Non solo in Italia, ma in tutta Europa, l’assioma del controllo di gestione è il faro che guida la società, sia nel mondo dell’impresa sia in quelli dei servizi o delle funzioni pubbliche. La fede nella sua funzione salvifica scaturisce da una visione pessimistica della natura umana, giacché presuppone che gli individui e i funzionari, eletti o nominati o anche solamente incaricati quali pubblici servitori, si comportino in realtà come attori razionali ed egoisti. E che lo stesso avvenga lungo tutta la catena gerarchica dell’impresa, dove si reclama una fedeltà assoluta. Insomma, si dà per scontato che, nel migliore dei casi, gli uomini siano mascalzoni che fanno gli affari propri; nel peggiore che non facciano nulla di sensato.

È una visione condivisa anche nelle Americhe, ma il pessimismo europeo la declina con particolare fervore: l’essere umano è sempre e comunque un peccatore, se non può dimostrare il contrario. Negli Stati Uniti vale ancora l’opposto: l’onere della prova spetta al controllore, come insegna l’indagine sul presidente condotta dal procuratore speciale Robert Mueller. Per questo motivo, la punizione, severa negli Usa, lo è meno in Europa; ancor più modesta in Italia, soprattutto per i mascalzoni che si pentono per poi ripetere le loro mascalzonate senza vergogna.

Nell’ambito dell’università italiana, gli studenti e i docenti, i ricercatori e i tecnici sono tutti peccatori, mascalzoni di default e l’ossessione del controllo di gestione è diventata pervasiva. Come racconta Elena Dusi su Repubblica del 13 giugno scorso: “uno scienziato italiano che vuole acquistare un qualsiasi strumento di ricerca deve seguire 40 procedure”. Nonostante i fondi per l’acquisto giungano da finanziamenti che lo scienziato si è faticosamente procurato, giacché l’istituzione neppure gli fornisce il desktop con cui leggere le direttive impartite ogni giorno via email. Lo studente, se non è bollato come bamboccione, viene comunque trattato come un consumatore. E nella carriera dei docenti, le funzioni organizzative e burocratiche pesano sempre più nella promozione di uno studioso, idoneo in base all’Abilitazione scientifica nazionale.

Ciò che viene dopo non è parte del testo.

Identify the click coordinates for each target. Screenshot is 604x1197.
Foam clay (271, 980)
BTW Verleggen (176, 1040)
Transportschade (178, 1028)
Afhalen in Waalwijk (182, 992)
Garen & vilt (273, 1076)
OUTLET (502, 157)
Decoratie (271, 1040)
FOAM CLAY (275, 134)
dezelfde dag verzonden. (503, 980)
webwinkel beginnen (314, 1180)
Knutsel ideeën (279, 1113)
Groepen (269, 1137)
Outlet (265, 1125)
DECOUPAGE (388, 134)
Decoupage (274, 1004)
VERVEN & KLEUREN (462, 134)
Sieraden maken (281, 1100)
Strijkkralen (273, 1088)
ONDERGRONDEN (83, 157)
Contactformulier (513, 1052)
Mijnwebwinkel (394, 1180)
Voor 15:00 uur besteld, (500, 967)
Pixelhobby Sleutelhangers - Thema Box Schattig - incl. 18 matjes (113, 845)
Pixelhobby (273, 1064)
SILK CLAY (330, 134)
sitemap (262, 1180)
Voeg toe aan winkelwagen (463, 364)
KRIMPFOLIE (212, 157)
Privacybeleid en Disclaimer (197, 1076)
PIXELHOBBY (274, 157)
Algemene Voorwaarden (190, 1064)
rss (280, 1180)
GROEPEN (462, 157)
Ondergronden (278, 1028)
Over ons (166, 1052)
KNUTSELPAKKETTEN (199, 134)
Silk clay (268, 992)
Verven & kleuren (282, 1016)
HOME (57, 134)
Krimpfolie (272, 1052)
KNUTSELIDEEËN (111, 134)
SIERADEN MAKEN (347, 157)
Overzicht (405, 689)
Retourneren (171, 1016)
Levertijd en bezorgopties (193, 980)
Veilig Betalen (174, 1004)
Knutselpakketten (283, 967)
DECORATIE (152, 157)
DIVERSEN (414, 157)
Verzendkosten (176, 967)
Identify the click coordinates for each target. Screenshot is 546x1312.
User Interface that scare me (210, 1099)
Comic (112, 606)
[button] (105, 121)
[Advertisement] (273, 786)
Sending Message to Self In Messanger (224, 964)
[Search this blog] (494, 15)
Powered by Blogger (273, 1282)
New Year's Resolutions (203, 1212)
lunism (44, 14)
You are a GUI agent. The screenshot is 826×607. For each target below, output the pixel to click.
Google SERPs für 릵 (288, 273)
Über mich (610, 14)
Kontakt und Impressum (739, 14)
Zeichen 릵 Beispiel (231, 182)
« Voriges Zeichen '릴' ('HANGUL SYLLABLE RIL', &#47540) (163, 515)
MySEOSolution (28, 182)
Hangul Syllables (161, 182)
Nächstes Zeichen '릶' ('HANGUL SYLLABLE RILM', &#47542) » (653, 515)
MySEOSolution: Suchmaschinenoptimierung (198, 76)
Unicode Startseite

Per caso, ho riletto un articolo che pubblicai su una rivista ormai scomparsa (In Europa, vol. 10, n.3). Era l’anno 2000, quando raccontavo: “Un progressivo pessimismo, sintomo di una possibile inversione di tendenza, sta prendendo il posto dell’entusiasmo un po’ velleitario (degli anni 90) alla scoperta dell’Europa. I meccanismi di finanziamento sono diventati cervellotici, più favorevoli al supporto dell’establishment tecnologico che all’innovazione, e riflettono l’insistita necessità di coinvolgimento dell’industria pubblica e privata nella ricerca. Ciò si tramuta in progetti assai lontani dalle frontiere scientifiche, ma piuttosto improntati alla rivisitazione di esperienze professionali, imbellettate con il make-up della ricerca innovativa. Con questa attitudine, il sistema sta virando verso la burocratizzazione assoluta, che privilegia le relazioni patinate a scapito della sostanza dei contributi innovativi”.

Parlando dei giovani ricercatori, soprattutto del Sud, scrivevo: “Devono anche misurarsi con l’attuale sanatoria accademica, mascherata da autonomia di reclutamento, che rischia di fare invecchiare di colpo le nostre università, eliminando intere generazioni dal mondo della ricerca. Devono cavalcare la vera o finta privatizzazione delle istituzioni scientifiche e accademiche, che fa soppesare ogni investimento scientifico su orizzonti temporali misurabili in giorni, al più settimane o mesi. E devono veleggiare sull’imbarazzo e lo sconcerto di fronte all’emergenza che fa da motore economico degli investimenti. L’identità europea non s’intravede ancora da Bruxelles e da Strasburgo, ma è ancor più lontana se la guardi dalla Locride”.

Dopo vent’anni, il pessimismo di quelle considerazioni non era del tutto infondato.